▶ [Written problem]: Recast everything from the line containing "Task: Click the last_name column header" down to the line containing "click(18, 53)" in the listing as a numbered list, leaving out blank lines.
==*==
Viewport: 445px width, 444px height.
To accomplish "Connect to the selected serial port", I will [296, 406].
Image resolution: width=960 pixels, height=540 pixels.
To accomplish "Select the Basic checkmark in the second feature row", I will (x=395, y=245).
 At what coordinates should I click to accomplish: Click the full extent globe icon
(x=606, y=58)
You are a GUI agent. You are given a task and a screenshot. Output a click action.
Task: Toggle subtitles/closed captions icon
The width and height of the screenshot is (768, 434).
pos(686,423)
==*==
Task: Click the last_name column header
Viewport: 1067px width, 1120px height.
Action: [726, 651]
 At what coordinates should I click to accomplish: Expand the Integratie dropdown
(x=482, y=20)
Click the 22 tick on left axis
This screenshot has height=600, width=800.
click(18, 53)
==*==
▶ [Exercise solution]:
1. Task: Click the last_name column header
2. Viewport: 1067px width, 1120px height.
3. Action: [726, 651]
4.  At what coordinates should I click to accomplish: Expand the Integratie dropdown
5. (x=482, y=20)
6. Click the 22 tick on left axis
7. This screenshot has height=600, width=800.
8. click(18, 53)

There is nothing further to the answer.